SELECTION:
○ ○ ○ ○

[no subject]

David Francis <David.Francis@xxxxxxx> · Fri, 31 Jan 2025 13:58:28 -0500

We are working on extending support for CRIU checkpoint/restore in the amdgpu
driver to support new use cases and ROCm applications increasingly using
render node ioctls for memory management. In the longer term this may also
allow checkpoint/restore of graphics application. With this patch series we
are soliciting feedback about our design and proof-of-concept implementation.
Our intention is to upstream a future version of these changes in DRM, amdgpu
and CRIU.

Following the philosophy of CRIU (where “IU” stand for “in usermode”) much of
the complexity of saving and restoring memory sharing relationships is handled
in user mode. We believe our work can serve as a blueprint for supporting CRIU
in other DRM and dmabuf drivers in the future.

○ ○ ○ ○

GIVEN DATA:
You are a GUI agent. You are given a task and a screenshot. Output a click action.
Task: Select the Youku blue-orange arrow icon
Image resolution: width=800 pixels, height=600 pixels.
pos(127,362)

○ ○ ○ ○

STATED EXERCISE: In the email about CRIU checkpoint/restore support in amdgpu, name every project the team plans to upstream its changes into.

FINISHED TASK: DRM, amdgpu and CRIU.